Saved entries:
·····

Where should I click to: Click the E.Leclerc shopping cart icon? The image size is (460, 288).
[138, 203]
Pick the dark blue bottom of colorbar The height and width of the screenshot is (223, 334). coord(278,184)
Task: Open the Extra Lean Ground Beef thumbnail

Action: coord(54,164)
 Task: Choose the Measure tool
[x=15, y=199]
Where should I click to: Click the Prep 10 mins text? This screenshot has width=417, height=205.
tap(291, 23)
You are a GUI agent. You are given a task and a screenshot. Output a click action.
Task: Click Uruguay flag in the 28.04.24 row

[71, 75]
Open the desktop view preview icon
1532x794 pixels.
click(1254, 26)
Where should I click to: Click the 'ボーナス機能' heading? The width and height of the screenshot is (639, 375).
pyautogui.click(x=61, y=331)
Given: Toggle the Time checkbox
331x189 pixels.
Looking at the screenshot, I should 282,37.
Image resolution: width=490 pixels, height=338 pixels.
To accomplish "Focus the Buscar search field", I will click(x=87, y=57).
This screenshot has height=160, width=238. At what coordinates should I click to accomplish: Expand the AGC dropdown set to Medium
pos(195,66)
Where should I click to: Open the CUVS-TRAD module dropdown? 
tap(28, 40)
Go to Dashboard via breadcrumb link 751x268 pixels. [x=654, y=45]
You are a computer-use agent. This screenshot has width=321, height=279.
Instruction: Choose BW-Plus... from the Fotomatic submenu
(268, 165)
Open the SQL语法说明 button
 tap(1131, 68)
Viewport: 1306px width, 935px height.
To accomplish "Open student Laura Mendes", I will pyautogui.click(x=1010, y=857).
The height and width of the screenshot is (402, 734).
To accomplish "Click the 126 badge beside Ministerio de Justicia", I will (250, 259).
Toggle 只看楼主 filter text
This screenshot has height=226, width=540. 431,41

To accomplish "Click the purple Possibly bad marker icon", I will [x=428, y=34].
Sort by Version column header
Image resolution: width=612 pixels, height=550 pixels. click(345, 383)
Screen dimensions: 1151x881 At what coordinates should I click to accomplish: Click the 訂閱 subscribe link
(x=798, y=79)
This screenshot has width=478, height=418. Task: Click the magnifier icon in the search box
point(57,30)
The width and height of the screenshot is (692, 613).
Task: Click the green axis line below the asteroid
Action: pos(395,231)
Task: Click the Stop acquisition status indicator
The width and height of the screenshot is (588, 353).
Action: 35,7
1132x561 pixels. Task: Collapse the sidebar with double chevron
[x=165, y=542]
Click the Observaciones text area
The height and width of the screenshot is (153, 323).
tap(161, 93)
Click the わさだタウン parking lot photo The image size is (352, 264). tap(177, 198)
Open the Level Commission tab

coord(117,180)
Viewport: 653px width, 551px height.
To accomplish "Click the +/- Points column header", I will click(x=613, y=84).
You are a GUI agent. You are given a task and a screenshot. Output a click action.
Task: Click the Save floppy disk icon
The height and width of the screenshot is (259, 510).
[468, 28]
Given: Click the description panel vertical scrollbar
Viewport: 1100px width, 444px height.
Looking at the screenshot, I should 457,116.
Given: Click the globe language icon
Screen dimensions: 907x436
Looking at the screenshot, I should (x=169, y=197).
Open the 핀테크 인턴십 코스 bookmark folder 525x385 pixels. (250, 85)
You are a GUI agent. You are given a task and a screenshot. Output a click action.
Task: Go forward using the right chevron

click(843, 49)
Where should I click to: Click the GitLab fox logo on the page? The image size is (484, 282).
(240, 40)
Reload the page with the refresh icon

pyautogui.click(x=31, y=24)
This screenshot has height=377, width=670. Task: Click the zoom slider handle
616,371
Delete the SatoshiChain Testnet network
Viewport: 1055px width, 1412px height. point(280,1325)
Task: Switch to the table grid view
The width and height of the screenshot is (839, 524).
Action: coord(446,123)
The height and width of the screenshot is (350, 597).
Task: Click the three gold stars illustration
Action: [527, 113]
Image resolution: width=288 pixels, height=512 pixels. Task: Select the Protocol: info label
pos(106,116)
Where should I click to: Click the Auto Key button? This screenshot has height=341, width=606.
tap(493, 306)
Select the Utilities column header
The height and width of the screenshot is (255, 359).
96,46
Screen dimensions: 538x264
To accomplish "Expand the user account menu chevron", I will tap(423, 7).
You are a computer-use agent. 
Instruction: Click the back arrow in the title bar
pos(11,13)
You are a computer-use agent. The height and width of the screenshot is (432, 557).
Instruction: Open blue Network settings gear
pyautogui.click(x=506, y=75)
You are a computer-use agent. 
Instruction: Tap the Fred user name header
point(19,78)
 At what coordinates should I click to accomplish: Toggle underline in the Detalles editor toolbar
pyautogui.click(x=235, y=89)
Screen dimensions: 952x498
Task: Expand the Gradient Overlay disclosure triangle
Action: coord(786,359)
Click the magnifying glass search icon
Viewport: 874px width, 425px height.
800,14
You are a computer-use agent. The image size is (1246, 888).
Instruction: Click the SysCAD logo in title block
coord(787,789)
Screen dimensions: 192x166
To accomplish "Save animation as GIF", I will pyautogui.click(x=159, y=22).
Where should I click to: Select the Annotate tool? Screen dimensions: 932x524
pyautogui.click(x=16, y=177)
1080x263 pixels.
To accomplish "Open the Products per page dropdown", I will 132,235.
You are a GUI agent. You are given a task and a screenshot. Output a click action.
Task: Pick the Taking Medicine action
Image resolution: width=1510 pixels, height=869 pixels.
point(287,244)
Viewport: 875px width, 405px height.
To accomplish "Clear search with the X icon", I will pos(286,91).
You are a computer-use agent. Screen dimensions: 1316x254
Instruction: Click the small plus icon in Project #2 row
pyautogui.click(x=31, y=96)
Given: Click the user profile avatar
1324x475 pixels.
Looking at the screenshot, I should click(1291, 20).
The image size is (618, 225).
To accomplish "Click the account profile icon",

·····

Assignment:
Restate the records exactly. Leave nothing out.

Result of the exercise:
Where should I click to: Click the E.Leclerc shopping cart icon? The image size is (460, 288).
[138, 203]
Pick the dark blue bottom of colorbar The height and width of the screenshot is (223, 334). coord(278,184)
Task: Open the Extra Lean Ground Beef thumbnail

Action: coord(54,164)
 Task: Choose the Measure tool
[x=15, y=199]
Where should I click to: Click the Prep 10 mins text? This screenshot has width=417, height=205.
tap(291, 23)
You are a GUI agent. You are given a task and a screenshot. Output a click action.
Task: Click Uruguay flag in the 28.04.24 row

[71, 75]
Open the desktop view preview icon
1532x794 pixels.
click(1254, 26)
Where should I click to: Click the 'ボーナス機能' heading? The width and height of the screenshot is (639, 375).
pyautogui.click(x=61, y=331)
Given: Toggle the Time checkbox
331x189 pixels.
Looking at the screenshot, I should 282,37.
Image resolution: width=490 pixels, height=338 pixels.
To accomplish "Focus the Buscar search field", I will click(x=87, y=57).
This screenshot has height=160, width=238. At what coordinates should I click to accomplish: Expand the AGC dropdown set to Medium
pos(195,66)
Where should I click to: Open the CUVS-TRAD module dropdown? 
tap(28, 40)
Go to Dashboard via breadcrumb link 751x268 pixels. [x=654, y=45]
You are a computer-use agent. This screenshot has width=321, height=279.
Instruction: Choose BW-Plus... from the Fotomatic submenu
(268, 165)
Open the SQL语法说明 button
 tap(1131, 68)
Viewport: 1306px width, 935px height.
To accomplish "Open student Laura Mendes", I will pyautogui.click(x=1010, y=857).
The height and width of the screenshot is (402, 734).
To accomplish "Click the 126 badge beside Ministerio de Justicia", I will (250, 259).
Toggle 只看楼主 filter text
This screenshot has height=226, width=540. 431,41

To accomplish "Click the purple Possibly bad marker icon", I will [x=428, y=34].
Sort by Version column header
Image resolution: width=612 pixels, height=550 pixels. click(345, 383)
Screen dimensions: 1151x881 At what coordinates should I click to accomplish: Click the 訂閱 subscribe link
(x=798, y=79)
This screenshot has width=478, height=418. Task: Click the magnifier icon in the search box
point(57,30)
The width and height of the screenshot is (692, 613).
Task: Click the green axis line below the asteroid
Action: pos(395,231)
Task: Click the Stop acquisition status indicator
The width and height of the screenshot is (588, 353).
Action: 35,7
1132x561 pixels. Task: Collapse the sidebar with double chevron
[x=165, y=542]
Click the Observaciones text area
The height and width of the screenshot is (153, 323).
tap(161, 93)
Click the わさだタウン parking lot photo The image size is (352, 264). tap(177, 198)
Open the Level Commission tab

coord(117,180)
Viewport: 653px width, 551px height.
To accomplish "Click the +/- Points column header", I will click(x=613, y=84).
You are a GUI agent. You are given a task and a screenshot. Output a click action.
Task: Click the Save floppy disk icon
The height and width of the screenshot is (259, 510).
[468, 28]
Given: Click the description panel vertical scrollbar
Viewport: 1100px width, 444px height.
Looking at the screenshot, I should 457,116.
Given: Click the globe language icon
Screen dimensions: 907x436
Looking at the screenshot, I should (x=169, y=197).
Open the 핀테크 인턴십 코스 bookmark folder 525x385 pixels. (250, 85)
You are a GUI agent. You are given a task and a screenshot. Output a click action.
Task: Go forward using the right chevron

click(843, 49)
Where should I click to: Click the GitLab fox logo on the page? The image size is (484, 282).
(240, 40)
Reload the page with the refresh icon

pyautogui.click(x=31, y=24)
This screenshot has height=377, width=670. Task: Click the zoom slider handle
616,371
Delete the SatoshiChain Testnet network
Viewport: 1055px width, 1412px height. point(280,1325)
Task: Switch to the table grid view
The width and height of the screenshot is (839, 524).
Action: coord(446,123)
The height and width of the screenshot is (350, 597).
Task: Click the three gold stars illustration
Action: [527, 113]
Image resolution: width=288 pixels, height=512 pixels. Task: Select the Protocol: info label
pos(106,116)
Where should I click to: Click the Auto Key button? This screenshot has height=341, width=606.
tap(493, 306)
Select the Utilities column header
The height and width of the screenshot is (255, 359).
96,46
Screen dimensions: 538x264
To accomplish "Expand the user account menu chevron", I will tap(423, 7).
You are a computer-use agent. 
Instruction: Click the back arrow in the title bar
pos(11,13)
You are a computer-use agent. The height and width of the screenshot is (432, 557).
Instruction: Open blue Network settings gear
pyautogui.click(x=506, y=75)
You are a computer-use agent. 
Instruction: Tap the Fred user name header
point(19,78)
 At what coordinates should I click to accomplish: Toggle underline in the Detalles editor toolbar
pyautogui.click(x=235, y=89)
Screen dimensions: 952x498
Task: Expand the Gradient Overlay disclosure triangle
Action: coord(786,359)
Click the magnifying glass search icon
Viewport: 874px width, 425px height.
800,14
You are a computer-use agent. The image size is (1246, 888).
Instruction: Click the SysCAD logo in title block
coord(787,789)
Screen dimensions: 192x166
To accomplish "Save animation as GIF", I will pyautogui.click(x=159, y=22).
Where should I click to: Select the Annotate tool? Screen dimensions: 932x524
pyautogui.click(x=16, y=177)
1080x263 pixels.
To accomplish "Open the Products per page dropdown", I will 132,235.
You are a GUI agent. You are given a task and a screenshot. Output a click action.
Task: Pick the Taking Medicine action
Image resolution: width=1510 pixels, height=869 pixels.
point(287,244)
Viewport: 875px width, 405px height.
To accomplish "Clear search with the X icon", I will pos(286,91).
You are a computer-use agent. Screen dimensions: 1316x254
Instruction: Click the small plus icon in Project #2 row
pyautogui.click(x=31, y=96)
Given: Click the user profile avatar
1324x475 pixels.
Looking at the screenshot, I should click(1291, 20).
The image size is (618, 225).
To accomplish "Click the account profile icon",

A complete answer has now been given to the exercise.